[Opening Exercise material section]
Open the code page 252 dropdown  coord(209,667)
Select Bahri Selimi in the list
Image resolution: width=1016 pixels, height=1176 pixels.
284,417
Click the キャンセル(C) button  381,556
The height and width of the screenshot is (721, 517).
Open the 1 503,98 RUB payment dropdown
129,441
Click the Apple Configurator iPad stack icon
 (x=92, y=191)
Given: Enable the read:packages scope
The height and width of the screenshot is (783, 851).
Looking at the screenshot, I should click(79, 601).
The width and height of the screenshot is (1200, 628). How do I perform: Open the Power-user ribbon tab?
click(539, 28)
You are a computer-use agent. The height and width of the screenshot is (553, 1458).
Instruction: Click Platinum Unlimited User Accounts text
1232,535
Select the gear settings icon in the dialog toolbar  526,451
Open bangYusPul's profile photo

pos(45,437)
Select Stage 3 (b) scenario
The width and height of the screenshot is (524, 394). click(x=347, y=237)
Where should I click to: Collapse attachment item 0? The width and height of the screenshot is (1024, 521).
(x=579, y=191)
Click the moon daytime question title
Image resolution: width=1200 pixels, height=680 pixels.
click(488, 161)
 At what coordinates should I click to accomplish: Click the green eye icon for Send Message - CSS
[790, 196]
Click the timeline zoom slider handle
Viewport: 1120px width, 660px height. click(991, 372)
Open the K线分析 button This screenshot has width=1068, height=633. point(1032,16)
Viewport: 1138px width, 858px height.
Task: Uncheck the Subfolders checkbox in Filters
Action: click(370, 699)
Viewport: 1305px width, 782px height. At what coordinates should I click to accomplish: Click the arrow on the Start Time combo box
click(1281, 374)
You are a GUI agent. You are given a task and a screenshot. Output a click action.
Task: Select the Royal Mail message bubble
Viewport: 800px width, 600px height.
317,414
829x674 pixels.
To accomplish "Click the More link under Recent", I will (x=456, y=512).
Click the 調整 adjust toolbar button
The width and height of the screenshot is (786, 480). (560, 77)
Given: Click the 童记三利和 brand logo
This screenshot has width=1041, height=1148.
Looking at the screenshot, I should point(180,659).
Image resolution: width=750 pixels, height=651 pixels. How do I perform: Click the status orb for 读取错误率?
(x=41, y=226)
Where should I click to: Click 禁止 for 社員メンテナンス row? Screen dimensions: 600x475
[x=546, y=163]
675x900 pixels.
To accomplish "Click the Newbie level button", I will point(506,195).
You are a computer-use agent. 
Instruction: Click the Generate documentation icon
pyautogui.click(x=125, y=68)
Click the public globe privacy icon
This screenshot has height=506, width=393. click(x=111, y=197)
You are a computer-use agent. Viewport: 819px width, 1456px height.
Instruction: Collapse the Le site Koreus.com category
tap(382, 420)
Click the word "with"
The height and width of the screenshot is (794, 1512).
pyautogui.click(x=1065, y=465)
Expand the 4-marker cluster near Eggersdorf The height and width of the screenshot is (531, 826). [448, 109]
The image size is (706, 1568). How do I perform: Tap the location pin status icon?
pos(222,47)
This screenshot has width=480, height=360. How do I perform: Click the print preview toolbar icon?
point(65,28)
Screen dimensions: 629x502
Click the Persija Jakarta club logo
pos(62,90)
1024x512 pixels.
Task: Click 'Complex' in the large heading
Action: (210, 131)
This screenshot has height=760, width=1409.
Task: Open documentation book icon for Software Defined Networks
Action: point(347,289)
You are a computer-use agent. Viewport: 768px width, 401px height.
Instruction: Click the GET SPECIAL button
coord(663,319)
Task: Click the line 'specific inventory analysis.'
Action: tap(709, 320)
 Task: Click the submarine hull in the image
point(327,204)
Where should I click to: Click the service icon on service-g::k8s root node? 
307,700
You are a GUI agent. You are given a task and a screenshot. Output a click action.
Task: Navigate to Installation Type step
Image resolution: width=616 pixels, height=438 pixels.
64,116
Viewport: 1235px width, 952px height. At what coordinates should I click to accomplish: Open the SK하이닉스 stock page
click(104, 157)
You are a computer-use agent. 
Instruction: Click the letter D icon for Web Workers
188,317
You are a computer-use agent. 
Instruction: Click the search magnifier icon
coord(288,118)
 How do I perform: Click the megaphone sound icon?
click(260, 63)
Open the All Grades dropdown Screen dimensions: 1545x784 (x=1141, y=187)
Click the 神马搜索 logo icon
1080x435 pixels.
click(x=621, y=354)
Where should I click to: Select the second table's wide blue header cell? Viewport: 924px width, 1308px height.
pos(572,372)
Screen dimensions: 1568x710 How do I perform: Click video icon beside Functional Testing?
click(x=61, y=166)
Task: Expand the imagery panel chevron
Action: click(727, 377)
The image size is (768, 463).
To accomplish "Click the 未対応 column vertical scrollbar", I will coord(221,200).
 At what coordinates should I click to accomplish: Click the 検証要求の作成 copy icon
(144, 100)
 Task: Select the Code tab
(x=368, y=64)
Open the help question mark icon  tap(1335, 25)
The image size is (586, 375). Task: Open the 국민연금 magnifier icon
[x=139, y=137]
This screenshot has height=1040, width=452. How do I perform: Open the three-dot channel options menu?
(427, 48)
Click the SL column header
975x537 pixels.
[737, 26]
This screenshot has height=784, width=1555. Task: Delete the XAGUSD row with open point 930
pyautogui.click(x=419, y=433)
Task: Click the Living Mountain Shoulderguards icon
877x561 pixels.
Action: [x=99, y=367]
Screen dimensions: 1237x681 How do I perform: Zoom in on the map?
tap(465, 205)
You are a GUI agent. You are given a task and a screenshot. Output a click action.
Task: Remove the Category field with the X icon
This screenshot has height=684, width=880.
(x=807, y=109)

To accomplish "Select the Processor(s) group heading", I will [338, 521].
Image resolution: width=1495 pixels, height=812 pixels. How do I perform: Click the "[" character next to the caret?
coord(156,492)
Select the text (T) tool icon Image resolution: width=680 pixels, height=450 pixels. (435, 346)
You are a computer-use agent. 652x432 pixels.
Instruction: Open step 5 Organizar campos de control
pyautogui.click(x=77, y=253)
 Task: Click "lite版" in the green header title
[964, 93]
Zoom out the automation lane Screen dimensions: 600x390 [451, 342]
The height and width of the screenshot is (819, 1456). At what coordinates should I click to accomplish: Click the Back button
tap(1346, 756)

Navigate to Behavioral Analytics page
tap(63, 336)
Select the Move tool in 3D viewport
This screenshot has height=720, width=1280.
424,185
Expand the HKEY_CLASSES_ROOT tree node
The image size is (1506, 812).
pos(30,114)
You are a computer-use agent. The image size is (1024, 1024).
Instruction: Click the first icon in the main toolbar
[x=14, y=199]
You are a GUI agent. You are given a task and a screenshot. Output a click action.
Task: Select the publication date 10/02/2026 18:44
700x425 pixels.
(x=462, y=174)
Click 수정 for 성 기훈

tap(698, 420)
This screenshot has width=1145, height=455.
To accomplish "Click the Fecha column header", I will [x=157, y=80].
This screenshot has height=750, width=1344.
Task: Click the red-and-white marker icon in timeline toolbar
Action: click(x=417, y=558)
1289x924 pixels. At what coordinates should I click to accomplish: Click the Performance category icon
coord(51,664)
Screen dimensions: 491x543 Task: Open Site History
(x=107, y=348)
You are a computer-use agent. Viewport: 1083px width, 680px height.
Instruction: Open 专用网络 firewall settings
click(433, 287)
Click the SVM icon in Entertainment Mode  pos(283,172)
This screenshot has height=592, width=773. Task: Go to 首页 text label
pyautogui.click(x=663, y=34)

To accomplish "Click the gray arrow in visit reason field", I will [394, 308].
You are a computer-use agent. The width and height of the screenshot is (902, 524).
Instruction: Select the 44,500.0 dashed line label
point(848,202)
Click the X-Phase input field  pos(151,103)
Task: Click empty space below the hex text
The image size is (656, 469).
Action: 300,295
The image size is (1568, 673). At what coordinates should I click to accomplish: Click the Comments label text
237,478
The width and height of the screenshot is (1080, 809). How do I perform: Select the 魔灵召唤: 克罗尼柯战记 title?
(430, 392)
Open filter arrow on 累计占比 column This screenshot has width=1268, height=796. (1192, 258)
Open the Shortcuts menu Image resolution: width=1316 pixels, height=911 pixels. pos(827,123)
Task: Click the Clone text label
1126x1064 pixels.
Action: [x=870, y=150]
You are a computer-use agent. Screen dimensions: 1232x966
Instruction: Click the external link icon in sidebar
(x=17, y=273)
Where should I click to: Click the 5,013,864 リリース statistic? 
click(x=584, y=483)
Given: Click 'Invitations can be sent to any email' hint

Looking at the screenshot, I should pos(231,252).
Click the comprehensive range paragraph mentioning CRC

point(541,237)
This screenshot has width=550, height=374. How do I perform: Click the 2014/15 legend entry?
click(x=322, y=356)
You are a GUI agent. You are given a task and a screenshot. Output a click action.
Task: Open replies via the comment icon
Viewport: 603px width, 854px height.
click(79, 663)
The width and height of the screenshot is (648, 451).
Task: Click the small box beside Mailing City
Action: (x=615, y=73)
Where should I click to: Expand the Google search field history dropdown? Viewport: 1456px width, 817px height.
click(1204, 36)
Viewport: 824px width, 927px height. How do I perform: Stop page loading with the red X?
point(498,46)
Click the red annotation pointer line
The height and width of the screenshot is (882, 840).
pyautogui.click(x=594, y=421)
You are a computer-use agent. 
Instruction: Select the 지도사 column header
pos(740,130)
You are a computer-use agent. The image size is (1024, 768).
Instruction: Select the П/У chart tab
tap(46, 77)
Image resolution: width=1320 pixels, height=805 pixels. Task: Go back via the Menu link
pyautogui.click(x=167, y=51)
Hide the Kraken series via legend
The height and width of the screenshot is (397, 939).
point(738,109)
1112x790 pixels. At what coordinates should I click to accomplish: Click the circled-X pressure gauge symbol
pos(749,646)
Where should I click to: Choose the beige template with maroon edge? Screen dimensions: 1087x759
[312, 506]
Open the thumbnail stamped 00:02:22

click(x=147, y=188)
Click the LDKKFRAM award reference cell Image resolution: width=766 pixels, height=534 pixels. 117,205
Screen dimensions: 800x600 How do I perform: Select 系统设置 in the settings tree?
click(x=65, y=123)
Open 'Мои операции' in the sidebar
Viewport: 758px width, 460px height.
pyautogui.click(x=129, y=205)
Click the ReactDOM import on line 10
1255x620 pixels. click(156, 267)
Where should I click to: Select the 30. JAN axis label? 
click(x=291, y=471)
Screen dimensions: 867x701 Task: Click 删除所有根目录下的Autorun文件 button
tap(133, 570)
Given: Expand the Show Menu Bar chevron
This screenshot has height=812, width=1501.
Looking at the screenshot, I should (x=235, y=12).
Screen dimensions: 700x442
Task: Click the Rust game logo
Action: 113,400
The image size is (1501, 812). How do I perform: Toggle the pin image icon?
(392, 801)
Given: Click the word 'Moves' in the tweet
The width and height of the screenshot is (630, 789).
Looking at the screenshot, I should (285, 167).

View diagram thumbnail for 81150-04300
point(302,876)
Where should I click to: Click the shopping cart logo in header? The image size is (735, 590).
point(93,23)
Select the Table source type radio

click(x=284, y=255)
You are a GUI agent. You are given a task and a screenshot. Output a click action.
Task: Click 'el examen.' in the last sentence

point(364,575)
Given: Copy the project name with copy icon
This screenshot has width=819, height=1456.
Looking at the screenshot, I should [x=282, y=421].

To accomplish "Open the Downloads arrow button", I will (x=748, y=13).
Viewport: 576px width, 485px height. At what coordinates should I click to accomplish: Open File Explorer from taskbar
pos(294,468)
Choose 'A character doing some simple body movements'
[Closing Exercise material section]
• Instructions to follow
Lines holding "word" in the material above are to be reported.

• Written reply
Click the word "with"
Given: Click the word 'Moves' in the tweet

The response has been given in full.